The news about yesterday's suicide bombing in the Israeli town of Dimona is that it's news. In 2002, at the height of the second intifada, 451 Israelis were killed in terrorist attacks, including 14 suicide bombings. By contrast, yesterday's attack, which killed one and injured 11, was the first of its kind in more than a year.
This didn't happen by accident, or because Palestinian radicals have somehow become less hostile to Israel. Responsibility for yesterday's attack was claimed by the Al Aqsa Martyrs' Brigade, which is affiliated with President Mahmoud Abbas's ostensibly moderate Fatah party. Islamist Hamas remains even more ardently dedicated to Israel's destruction, a point it emphasizes with its rocket barrages at southern Israeli cities close to the Gaza Strip.

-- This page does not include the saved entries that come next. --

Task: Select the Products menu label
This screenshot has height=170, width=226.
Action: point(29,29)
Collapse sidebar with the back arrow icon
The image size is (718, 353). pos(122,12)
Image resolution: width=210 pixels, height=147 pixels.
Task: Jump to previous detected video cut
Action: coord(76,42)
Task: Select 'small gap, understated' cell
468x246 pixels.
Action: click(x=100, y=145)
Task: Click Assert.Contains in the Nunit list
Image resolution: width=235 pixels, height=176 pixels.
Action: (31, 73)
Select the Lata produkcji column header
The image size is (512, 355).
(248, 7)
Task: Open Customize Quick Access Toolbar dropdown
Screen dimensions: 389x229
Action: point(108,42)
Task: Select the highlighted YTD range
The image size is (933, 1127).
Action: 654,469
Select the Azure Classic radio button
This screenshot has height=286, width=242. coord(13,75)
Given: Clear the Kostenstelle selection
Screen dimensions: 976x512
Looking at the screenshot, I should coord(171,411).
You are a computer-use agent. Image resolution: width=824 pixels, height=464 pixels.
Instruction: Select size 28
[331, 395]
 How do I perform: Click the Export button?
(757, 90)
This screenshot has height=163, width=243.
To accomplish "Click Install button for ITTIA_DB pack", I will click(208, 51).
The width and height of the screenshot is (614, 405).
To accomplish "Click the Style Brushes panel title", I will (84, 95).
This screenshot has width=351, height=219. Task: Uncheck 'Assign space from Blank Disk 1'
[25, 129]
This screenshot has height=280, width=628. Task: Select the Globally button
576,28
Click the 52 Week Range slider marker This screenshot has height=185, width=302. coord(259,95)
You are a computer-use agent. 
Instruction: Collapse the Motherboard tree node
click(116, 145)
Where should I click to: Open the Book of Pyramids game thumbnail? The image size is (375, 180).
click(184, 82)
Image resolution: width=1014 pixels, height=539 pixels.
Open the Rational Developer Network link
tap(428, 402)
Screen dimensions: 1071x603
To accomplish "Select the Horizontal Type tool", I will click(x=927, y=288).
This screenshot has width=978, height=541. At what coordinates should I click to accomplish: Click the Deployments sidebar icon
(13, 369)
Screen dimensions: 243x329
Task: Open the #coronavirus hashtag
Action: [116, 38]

Instead, the difference has come because of Israel's increasingly successful antiterrorist efforts. Key to that success has been the construction of its ostensibly "illegal" security fence, its equally "illegal" targeted assassinations of key terrorist leaders, its "disproportional" attacks on terrorist enclaves in Jenin and elsewhere, and other actions that saved innocent lives but which much of the international community deplored.
One of the most common arguments against Israel's actions is that it would feed a "cycle of violence." It's fair to say that what happened is closer to the opposite. As Israel put pressure on terrorist leaders, they were forced to spend their time running for their lives rather than planning the next attack. As Israel set up physical obstacles to terrorism, the need for large-scale military incursions declined, allowing a semblance of normal life to return for Israelis as well as Palestinians. Contrary to the conventional wisdom, Israel proved that terrorists can be defeated -- a lesson that applies equally in Iraq.
What the Declaration of Independence called respect for the decent opinion of mankind no longer is respectable---mankind's opinions in fraudulent organizations like the UN or other "respectable" NGOs are invariably wrongheaded and precisely wrong more often than not.
The United States is currently being flim-flammed by the same usual suspects about its borders with Mexico, where thousands of security risks cross illegally on a daily basis. These NGOs and do-gooders absurdly compare a US border fence to the Berlin Wall, which of course was built to keep the prisoners of Communism in their prison-states rather than to keep people OUT of East Germany or other workers' paradises.
The absurdity of "international opinion" as proferred by the feckless impotent EU and others living the good life thanks to US protection of their freedoms continues to be ridiculous---just like their hypocritical criticisms of Israel, whose inhabitants their criminal ancestors tried in vain to exterminate just a couple of generations ago.
Why shouldn't the Israelis repay them with the contempt and disdain they so richly deserve?